E explica: “Já se sabia que no sexo masculino o risco de
manifestação desse tipo de dor é menor, mas não se sabia
a causa, e isso nós demonstramos. O trabalho foi publicado
na revista internacional The Journal of Pain. Também temos
observado uma diferença nos mecanismos biológicos da dor
na articulação da boca com relação às outras partes do corpo.
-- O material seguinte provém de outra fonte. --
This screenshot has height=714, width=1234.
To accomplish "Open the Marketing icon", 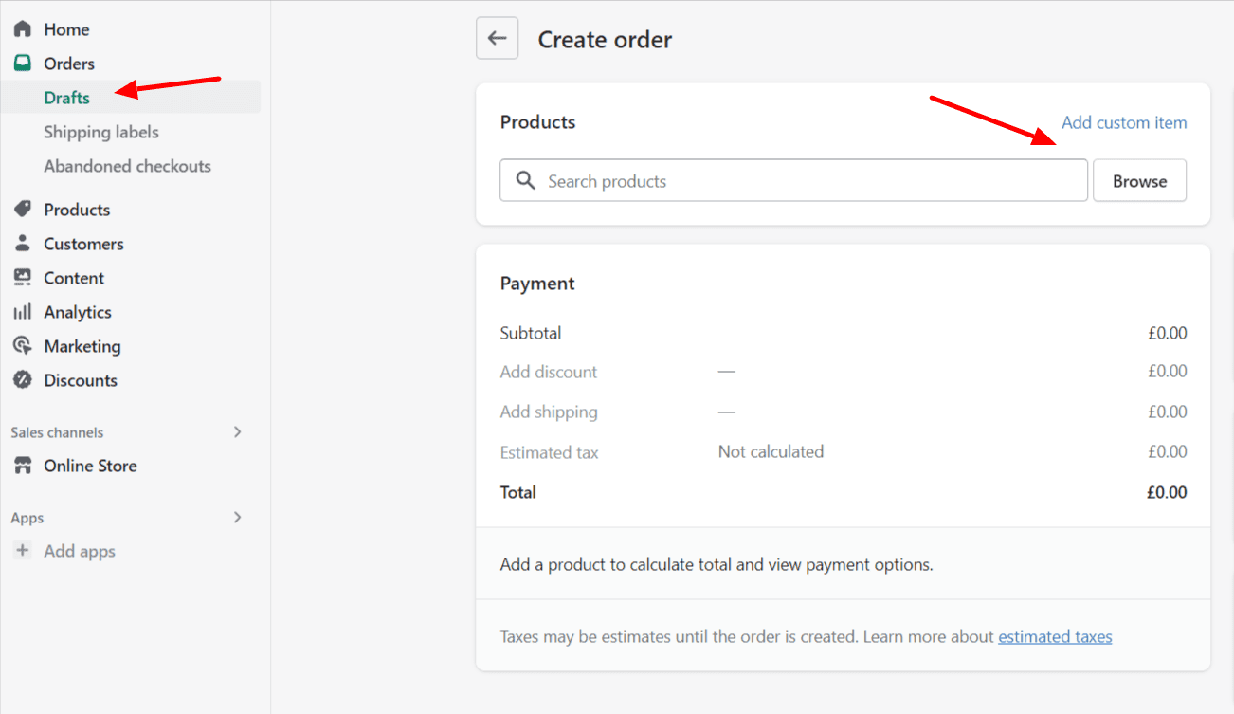I will pos(22,345).
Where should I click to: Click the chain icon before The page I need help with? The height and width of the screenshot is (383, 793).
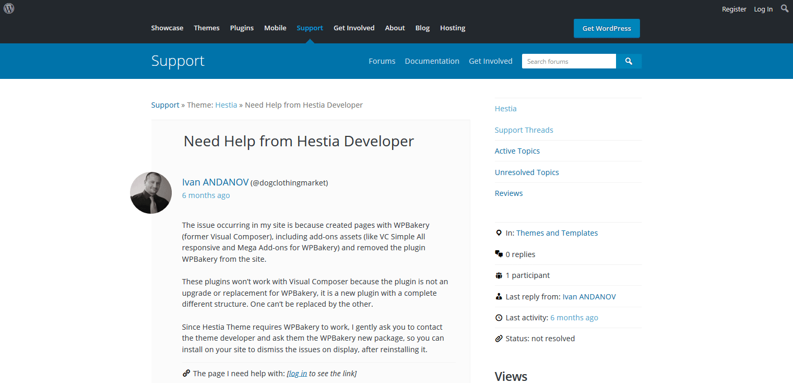pos(186,373)
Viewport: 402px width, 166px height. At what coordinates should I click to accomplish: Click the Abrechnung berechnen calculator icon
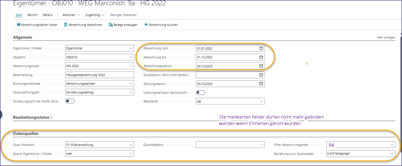point(66,25)
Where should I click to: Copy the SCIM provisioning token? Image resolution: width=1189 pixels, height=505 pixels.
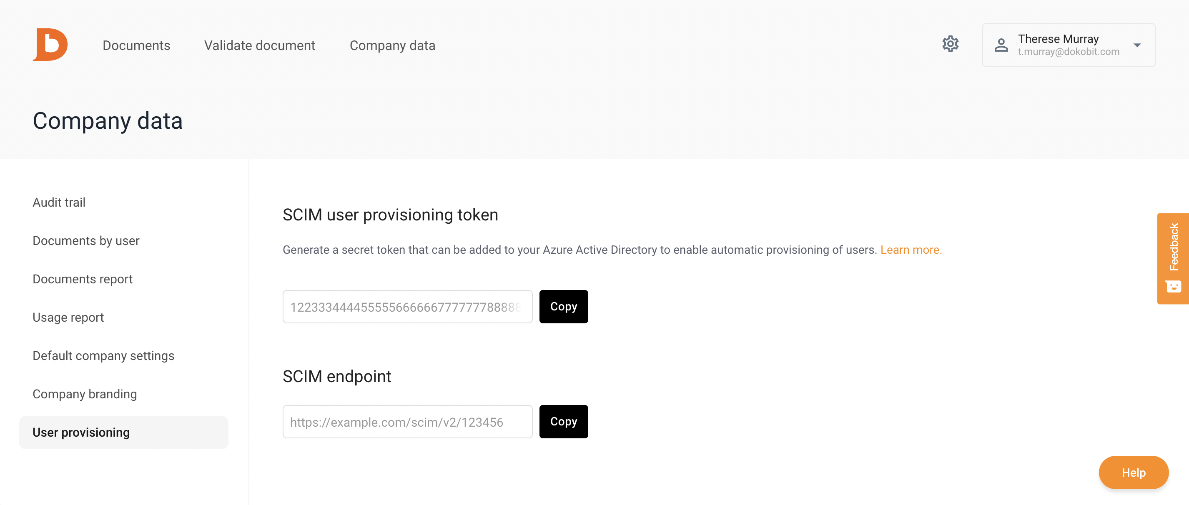[564, 307]
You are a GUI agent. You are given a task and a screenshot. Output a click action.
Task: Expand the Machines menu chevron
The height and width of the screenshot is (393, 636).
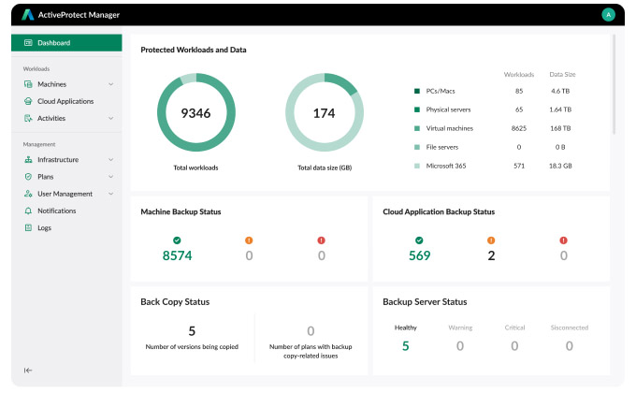coord(111,84)
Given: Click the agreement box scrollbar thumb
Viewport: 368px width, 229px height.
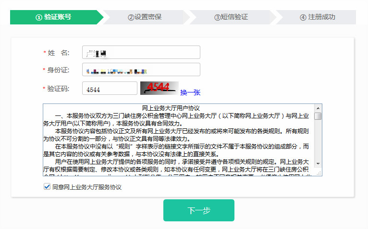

Isso tem uma influência direta no tipo de medicamento usado
para o controle da dor na articulação da boca e no controle
de outras dores do corpo”.
Com base nessas pesquisas preliminares, o grupo testará
agora um novo tratamento da dor articular em humanos. Os
resultados podem levar à proposta de um medicamento mais
específico para tratamento da dor da articulação da boca,
com eficácia estudada em homens e mulheres e verificação
da dosagem em função do ciclo menstrual. Todos os projetos
envolvendo essa linha de pesquisa foram e são financiados
pela Fapesp. Os trabalhos são desenvolvidos em colaboração
com o professor Carlos Amilcar Parada, do Instituto de Biologia
(IB), que também desenvolve trabalhos nessa direção. “Discutimos
as idéias, principalmente em relação à dor inflamatória
e à descoberta de novos medicamentos, e existe uma forte
sinergia entre os componentes dos nossos grupos. A professora
Maria Cecília F. de Arruda Veiga, do Departamento de Ciências
Fisiológicas da FOP, também tem colaborado com nossos trabalhos”.